Tuesday, April 30, 2013

Match.com: The Log-in Game

As a savvy veteran of the Match.com world, I've learned many a difficult lesson about women who over-share, those who post old photos and etiquette about how to treat a one-night stand (always offer to buy her breakfast....I'm old-fashioned like that.)

But lately there is one I just started paying attention to: The Log-in Game. Let me explain:

Let's say you're seeing someone but you're in that weird/in-between zone (dates four through six) where you're cool and have no interest in dating anyone else but neither is saying if you're only dating one another.  You think you are but...well, no one has brought it up, likely out of fear of being weird about it.

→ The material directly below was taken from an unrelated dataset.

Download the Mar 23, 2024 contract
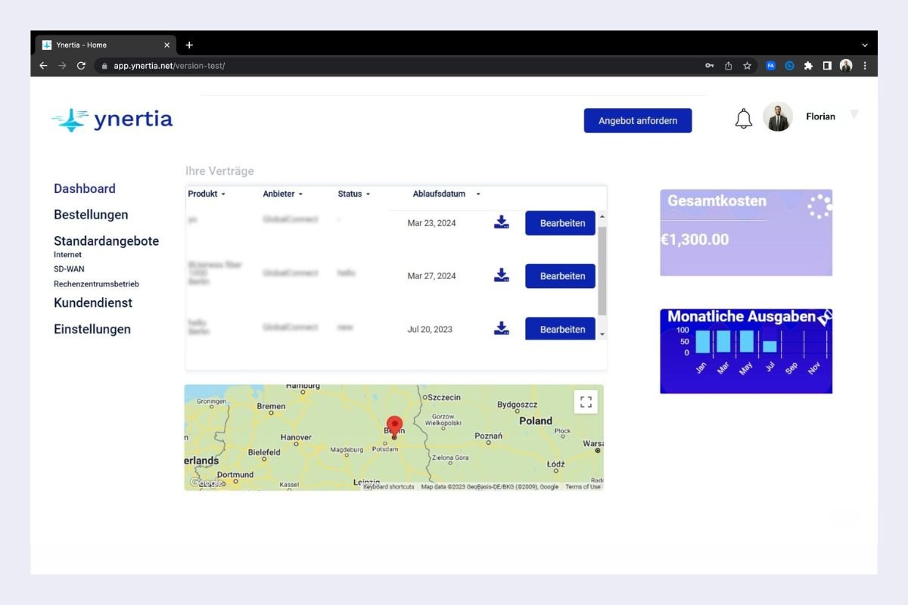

So with this paranoia firmly in place, you occasionally log onto Match.com and click their profile...and see that they've been on within the hour. Hmm...

From here, there are a few moves:

1) Douche Move: "I saw you're getting on Match, what's up? Are you talking to other guys?"
-This seems to work really well for the insecure ass-clowns. Not my speed.

2) Cool Guy Move: "So, umm, we're cool and all, but are we cool?"
-This isn't an awful move but eye contact and the tone of your voice are key. She'll either know that you're asking about your mutual status...or assume you're trying to buy weed from her.

3) No Move: No insertion of hilarious, cleaver, witty fake quote here. Nope. Just don't say shit.


No answers to this one for me yet...Unless...

What if she's getting on Match to see if I'm getting on Match?

Wow, man...that shit was deep. Maybe I should see if she will sell me some of that weed after all...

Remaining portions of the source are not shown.